- _Material provided_

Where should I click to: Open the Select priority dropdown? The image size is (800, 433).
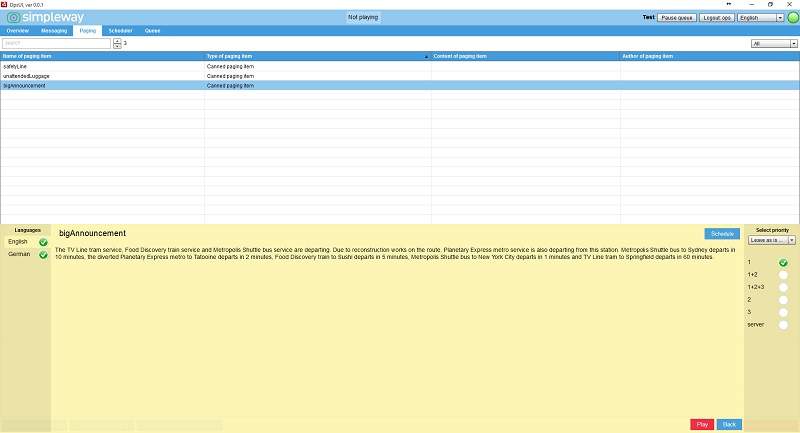tap(771, 240)
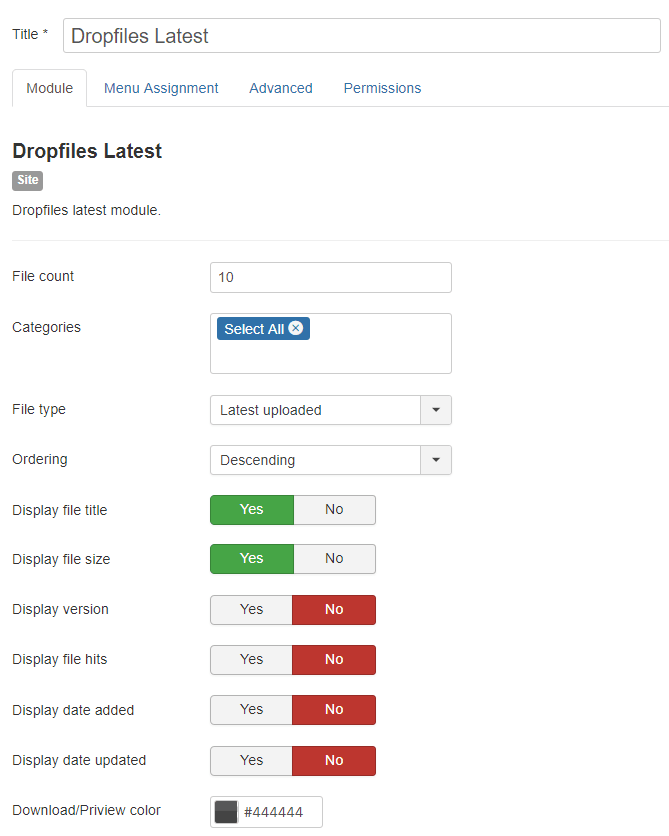This screenshot has width=669, height=836.
Task: Go to the Permissions tab
Action: (x=382, y=88)
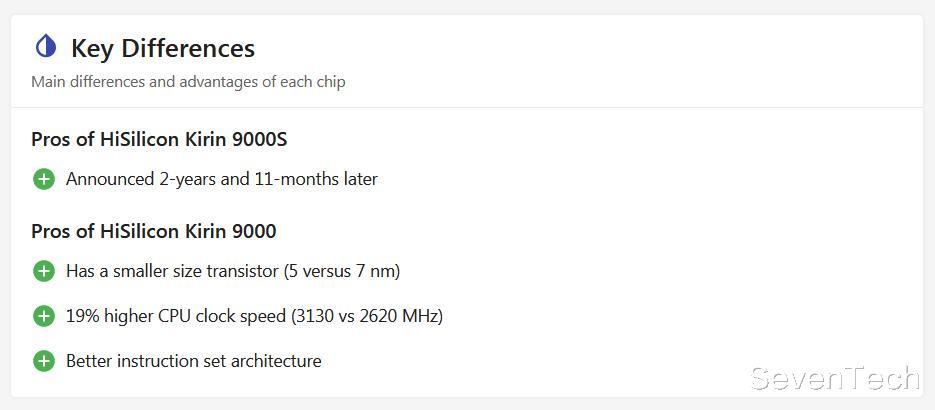The width and height of the screenshot is (935, 410).
Task: Click the Key Differences title heading
Action: click(163, 48)
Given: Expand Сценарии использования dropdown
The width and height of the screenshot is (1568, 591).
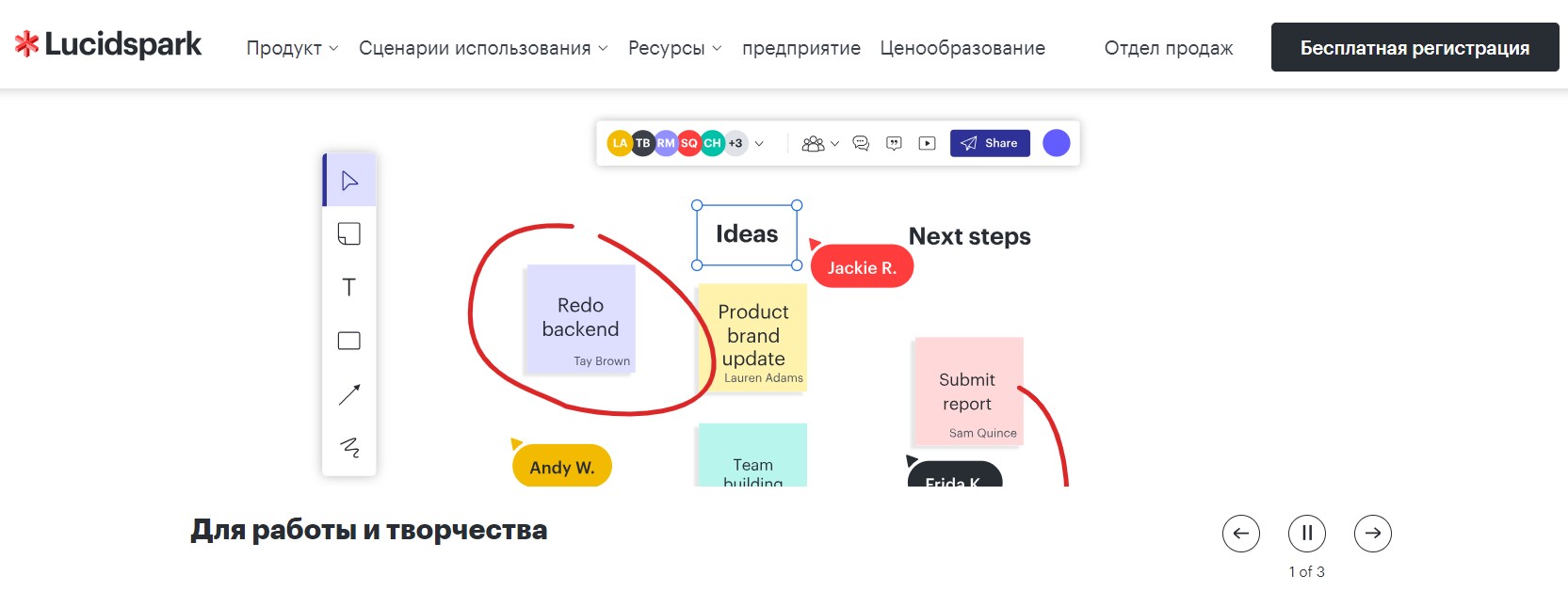Looking at the screenshot, I should (483, 48).
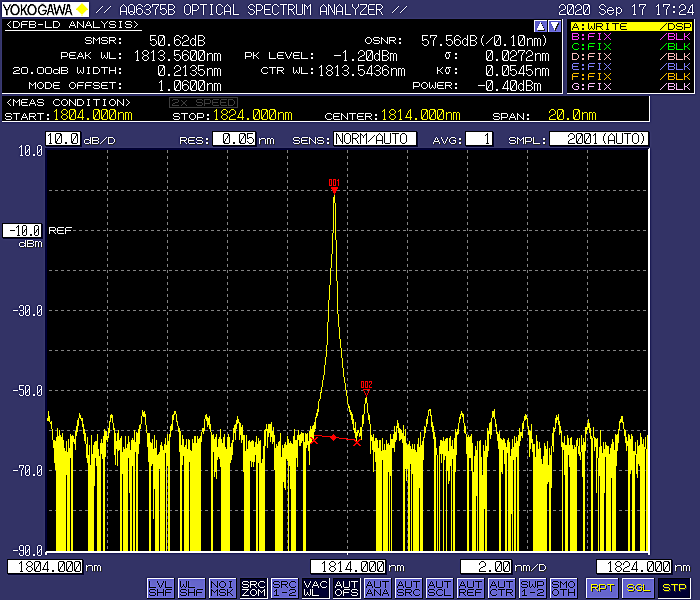Click the AUT ANA auto analysis icon
700x600 pixels.
click(377, 587)
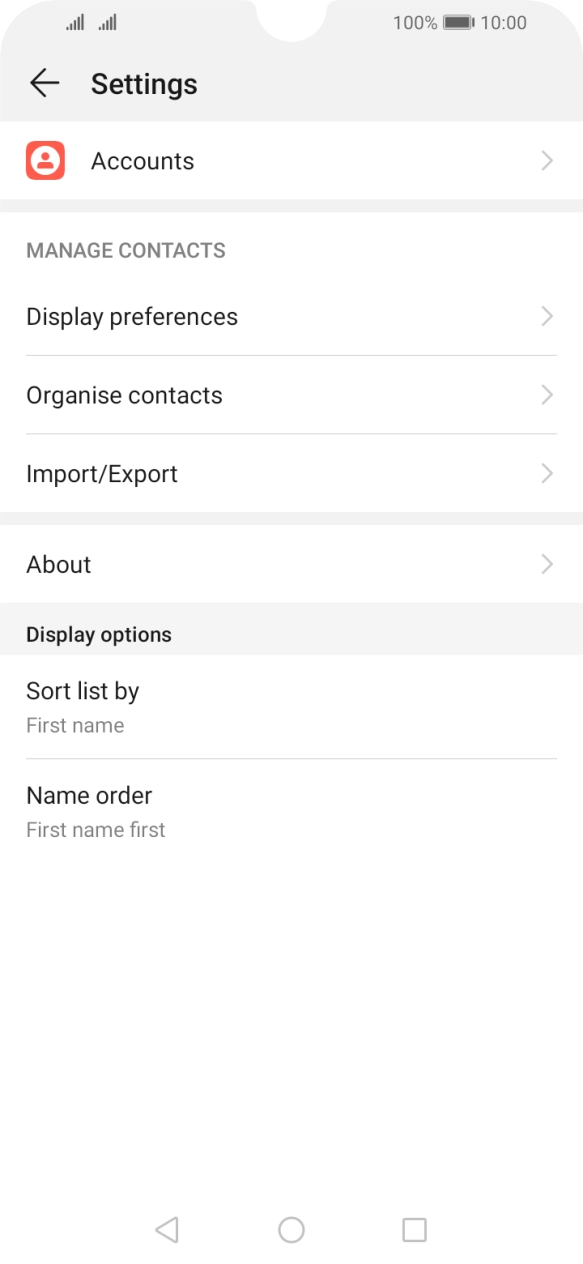Open the Sort list by option
The width and height of the screenshot is (583, 1264).
[83, 690]
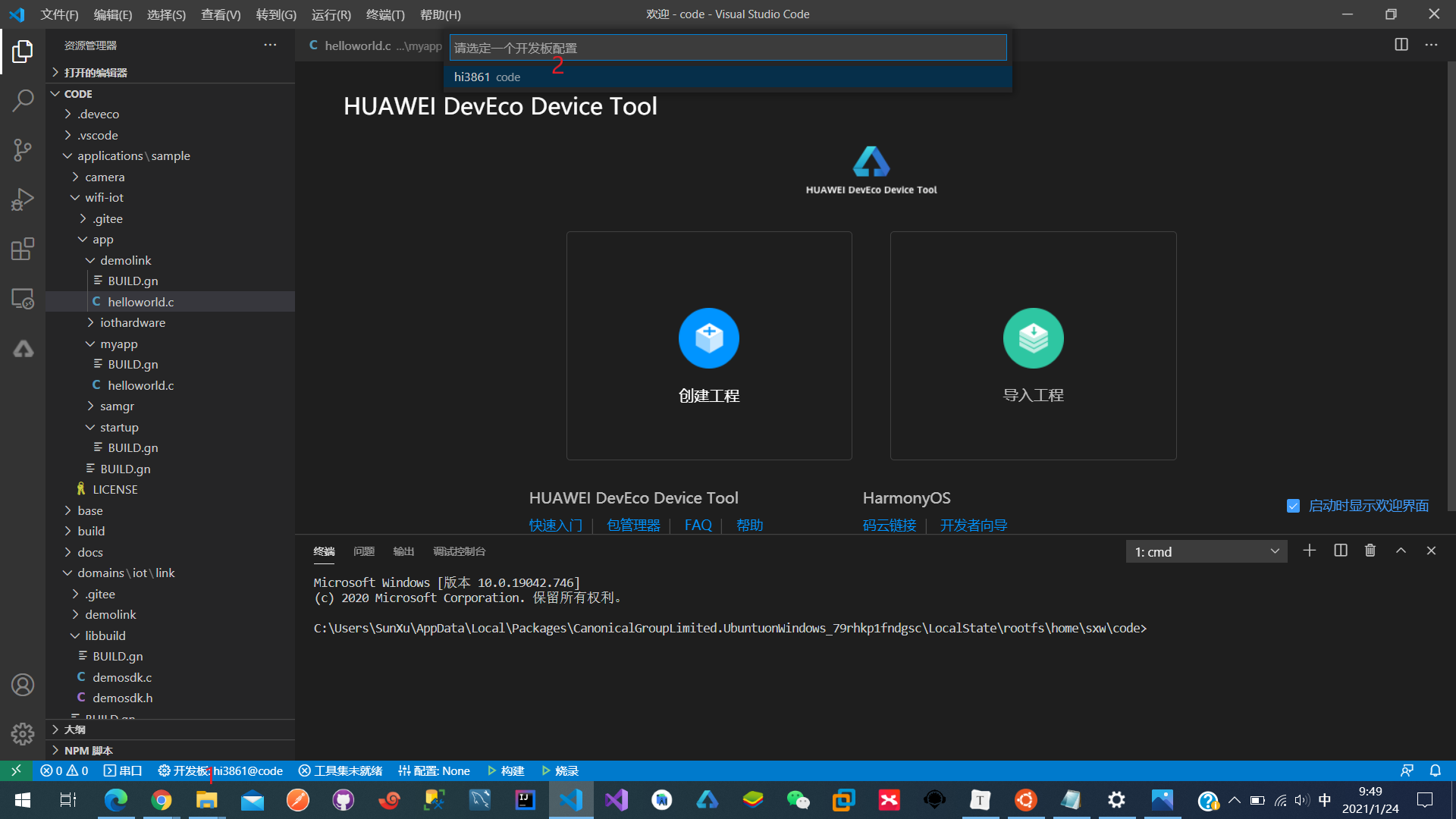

- _Task instructions_
All lines after and including the one with "Given: Expand Сценарии использования dropdown", through the end of the entries above, should be output exactly and by themselves. The pictures are to be left out.

- _Answer space_
Given: Expand Сценарии использования dropdown
The width and height of the screenshot is (1568, 591).
Looking at the screenshot, I should (483, 48).
Click the AUT ANA auto analysis icon
700x600 pixels.
click(377, 587)
Open the Sort list by option
The width and height of the screenshot is (583, 1264).
[83, 690]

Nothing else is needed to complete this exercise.